YouTube star PewDiePie sparked major backlash when he used the N-word during a livestream.
The highest paid YouTube star, whose real name is Felix Kjellberg, was live streaming “Players Unknown Battlegrounds,” a multiplayer online video game, on Sunday when he was heard using the racial slur.
“What a f--king n----r. Oh my God, what the f--k?” the 27-year-old gamer said in the video.
Realizing what he just said, Kjellberg attempted to apologize for the language, saying: “Sorry, but what the f--k? What a f--king a--hole. I don’t mean that in a bad way.”
Sean Vanaman, the developer who helped create the game “Firewatch,” wrote on Twitter he will be filing a Digital Millennium Copyright Act (DCMA) takedown of all Kjellberg’s videos and streams in future Campo Santo games.
“There is a bit of leeway you have to have with the internet when u [sic] wake up every day and make video games. There's also a breaking point.

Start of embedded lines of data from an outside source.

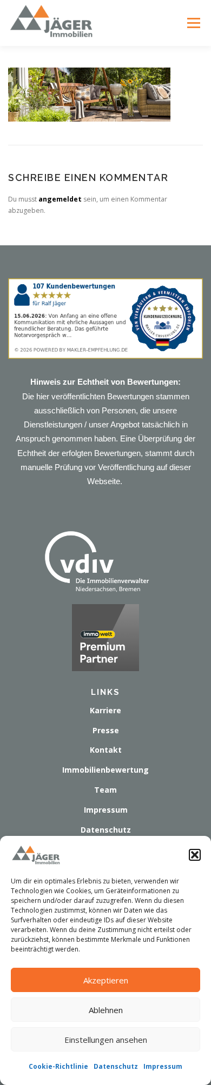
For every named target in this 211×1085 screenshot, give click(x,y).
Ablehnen (106, 1009)
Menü (193, 23)
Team (105, 790)
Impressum (162, 1066)
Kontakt (106, 750)
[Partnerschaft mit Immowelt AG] (105, 636)
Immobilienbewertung (105, 770)
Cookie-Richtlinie (58, 1066)
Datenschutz (116, 1066)
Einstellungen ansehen (105, 1039)
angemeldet (60, 199)
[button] (194, 854)
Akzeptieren (105, 980)
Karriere (105, 710)
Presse (106, 730)
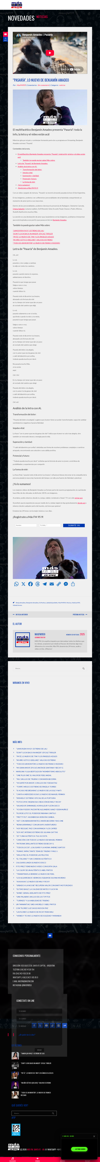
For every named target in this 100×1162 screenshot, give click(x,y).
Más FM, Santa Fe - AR (35, 1149)
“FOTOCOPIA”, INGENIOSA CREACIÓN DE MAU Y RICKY (38, 802)
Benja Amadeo (20, 603)
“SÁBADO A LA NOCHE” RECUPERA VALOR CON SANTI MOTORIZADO (44, 885)
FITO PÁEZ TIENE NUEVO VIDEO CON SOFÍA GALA (36, 866)
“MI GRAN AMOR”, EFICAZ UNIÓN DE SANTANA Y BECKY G (39, 768)
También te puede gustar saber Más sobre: (39, 160)
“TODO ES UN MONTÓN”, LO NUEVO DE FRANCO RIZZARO (36, 243)
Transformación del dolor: (32, 169)
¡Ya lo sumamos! (24, 185)
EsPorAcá (42, 603)
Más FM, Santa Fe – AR (17, 6)
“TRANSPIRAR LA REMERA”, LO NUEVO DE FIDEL (35, 874)
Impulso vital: (28, 173)
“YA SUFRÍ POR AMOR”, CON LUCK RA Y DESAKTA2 (36, 783)
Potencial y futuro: (30, 179)
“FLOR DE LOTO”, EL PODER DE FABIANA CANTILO (36, 813)
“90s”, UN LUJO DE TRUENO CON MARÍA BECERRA (36, 779)
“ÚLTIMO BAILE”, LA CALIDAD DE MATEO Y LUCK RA (37, 889)
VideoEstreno (17, 605)
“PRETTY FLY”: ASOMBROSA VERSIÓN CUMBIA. (35, 817)
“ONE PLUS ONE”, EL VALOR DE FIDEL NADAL (33, 775)
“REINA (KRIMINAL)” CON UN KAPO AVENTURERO (36, 825)
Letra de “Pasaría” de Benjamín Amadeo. (33, 163)
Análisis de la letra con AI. (27, 166)
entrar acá (78, 498)
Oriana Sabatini (18, 209)
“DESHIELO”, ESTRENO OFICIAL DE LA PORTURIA (36, 798)
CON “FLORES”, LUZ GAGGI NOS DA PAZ (32, 908)
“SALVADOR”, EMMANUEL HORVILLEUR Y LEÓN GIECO (38, 806)
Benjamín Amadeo (59, 220)
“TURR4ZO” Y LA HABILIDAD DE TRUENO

I am sick of this child getting more and more chances to make money off of what we make,” Vanaman said.
Kjellberg amassed his 57 million followers on YouTube by posting videos of himself playing video games, providing commentary and performing skits. He came under fire in February when fans discovered anti-Semitic jokes and Nazi imagery in several of his videos. One video showed two men holding a sign that read “Death to All Jews.” Another had a man dressed as Jesus Christ proclaiming “Hitler did absolutely nothing wrong.”
Disney severed its ties with Kjellberg after it was contacted about the videos.

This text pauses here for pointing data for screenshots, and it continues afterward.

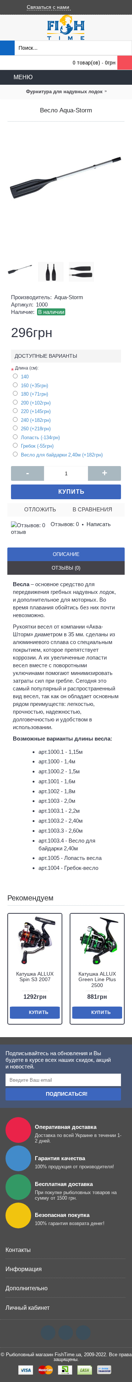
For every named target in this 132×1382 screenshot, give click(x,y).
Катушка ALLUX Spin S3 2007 (35, 976)
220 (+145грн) (36, 411)
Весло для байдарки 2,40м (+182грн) (62, 455)
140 (25, 376)
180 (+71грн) (34, 394)
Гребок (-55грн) (37, 446)
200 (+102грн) (36, 403)
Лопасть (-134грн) (40, 437)
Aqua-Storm (68, 297)
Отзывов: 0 (65, 524)
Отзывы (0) (66, 568)
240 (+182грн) (36, 420)
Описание (66, 554)
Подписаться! (67, 1094)
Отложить (40, 509)
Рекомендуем (30, 898)
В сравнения (92, 509)
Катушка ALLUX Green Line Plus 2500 (97, 979)
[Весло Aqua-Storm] (66, 188)
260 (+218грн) (36, 428)
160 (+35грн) (34, 385)
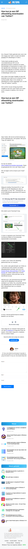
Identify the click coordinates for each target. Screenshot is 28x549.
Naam (2, 374)
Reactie (3, 361)
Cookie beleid (13, 540)
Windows (3, 8)
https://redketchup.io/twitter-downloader (12, 165)
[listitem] (14, 471)
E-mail (2, 380)
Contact (7, 540)
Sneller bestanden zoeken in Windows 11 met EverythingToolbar (16, 443)
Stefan (16, 348)
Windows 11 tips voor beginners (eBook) (14, 545)
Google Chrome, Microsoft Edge (9, 271)
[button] (2, 2)
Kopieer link (14, 340)
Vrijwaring (17, 542)
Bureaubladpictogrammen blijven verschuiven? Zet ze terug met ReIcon (16, 458)
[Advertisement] (14, 37)
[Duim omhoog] (12, 322)
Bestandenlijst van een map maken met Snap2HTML (16, 450)
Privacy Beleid (10, 542)
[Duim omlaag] (15, 322)
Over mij (20, 540)
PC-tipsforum (9, 330)
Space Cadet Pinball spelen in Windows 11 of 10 (17, 435)
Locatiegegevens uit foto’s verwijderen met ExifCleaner (16, 428)
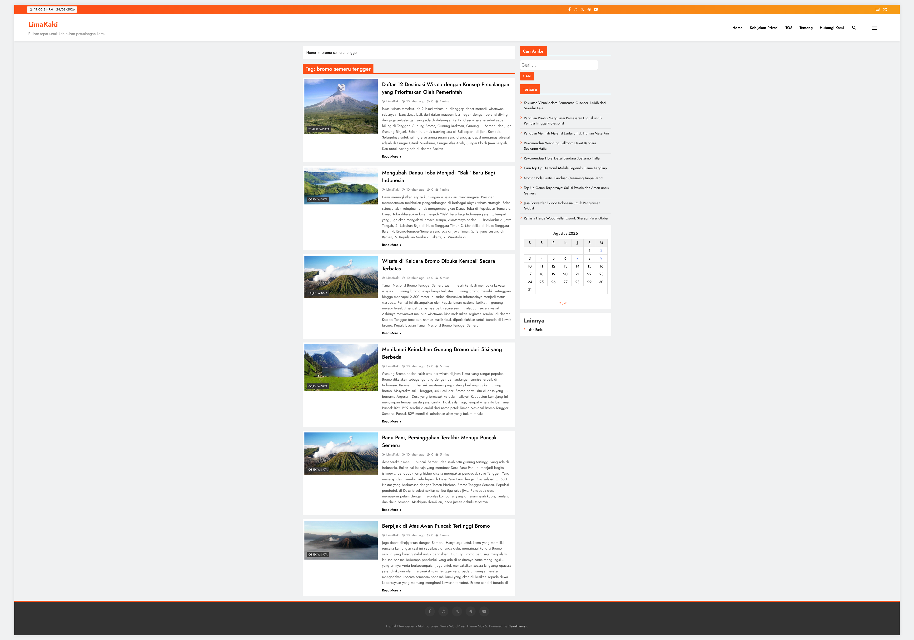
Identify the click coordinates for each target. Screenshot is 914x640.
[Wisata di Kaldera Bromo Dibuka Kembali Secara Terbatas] (341, 277)
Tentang (806, 27)
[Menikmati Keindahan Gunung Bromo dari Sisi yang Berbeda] (341, 367)
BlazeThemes (517, 626)
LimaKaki (43, 24)
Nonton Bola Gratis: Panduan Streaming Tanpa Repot (563, 178)
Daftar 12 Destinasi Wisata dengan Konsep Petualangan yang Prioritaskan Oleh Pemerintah (445, 88)
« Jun (563, 302)
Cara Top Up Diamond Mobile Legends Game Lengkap (565, 168)
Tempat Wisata (318, 129)
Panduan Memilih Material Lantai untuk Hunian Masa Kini (566, 133)
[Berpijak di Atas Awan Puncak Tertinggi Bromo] (341, 540)
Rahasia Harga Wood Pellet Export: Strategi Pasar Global (566, 218)
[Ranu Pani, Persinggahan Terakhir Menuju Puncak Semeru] (341, 453)
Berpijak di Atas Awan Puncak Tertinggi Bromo (436, 526)
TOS (788, 27)
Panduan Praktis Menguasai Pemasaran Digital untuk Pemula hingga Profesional (563, 120)
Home (737, 27)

“Although Felix has created a following by being provocative and irreverent, he clearly went too far in this case and the resulting videos are inappropriate,” a rep for Maker Studios said.

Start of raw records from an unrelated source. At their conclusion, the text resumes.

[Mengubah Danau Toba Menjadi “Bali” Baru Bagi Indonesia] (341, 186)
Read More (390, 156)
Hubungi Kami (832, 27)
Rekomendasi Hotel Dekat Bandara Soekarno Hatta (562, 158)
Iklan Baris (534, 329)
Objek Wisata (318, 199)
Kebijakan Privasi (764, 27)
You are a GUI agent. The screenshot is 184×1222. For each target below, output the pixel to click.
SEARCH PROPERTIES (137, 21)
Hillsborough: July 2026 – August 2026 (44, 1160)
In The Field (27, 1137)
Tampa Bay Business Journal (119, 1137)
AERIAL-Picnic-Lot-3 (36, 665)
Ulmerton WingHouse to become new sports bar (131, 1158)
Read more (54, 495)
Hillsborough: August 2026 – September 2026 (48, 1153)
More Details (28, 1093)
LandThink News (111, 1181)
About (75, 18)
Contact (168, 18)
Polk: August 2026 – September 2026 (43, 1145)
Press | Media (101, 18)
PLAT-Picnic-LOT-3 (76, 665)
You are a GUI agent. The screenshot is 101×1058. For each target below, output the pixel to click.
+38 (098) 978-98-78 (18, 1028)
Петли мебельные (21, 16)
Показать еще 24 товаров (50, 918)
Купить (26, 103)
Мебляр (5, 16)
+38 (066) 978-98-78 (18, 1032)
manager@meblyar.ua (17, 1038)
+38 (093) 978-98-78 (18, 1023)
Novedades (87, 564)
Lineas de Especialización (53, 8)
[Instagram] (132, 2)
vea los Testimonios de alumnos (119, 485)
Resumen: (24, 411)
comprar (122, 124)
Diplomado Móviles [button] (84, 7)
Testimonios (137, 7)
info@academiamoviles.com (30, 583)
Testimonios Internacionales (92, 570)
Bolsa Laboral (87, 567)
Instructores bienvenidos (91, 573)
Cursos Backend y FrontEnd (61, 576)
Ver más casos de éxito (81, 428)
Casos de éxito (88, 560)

Kjellberg also tried to defend himself but ultimately admitted the jokes in the video were “offensive.”
“I was trying to show how crazy the modern world is, specifically some of the services available online. I picked something that seemed absurd to me — [that] people on Fiverr would say anything for [$5]. I think it’s important to say something and I want to make one thing clear: I am in no way supporting any kind of hateful attitudes,” the YouTube star wrote on Tumblr.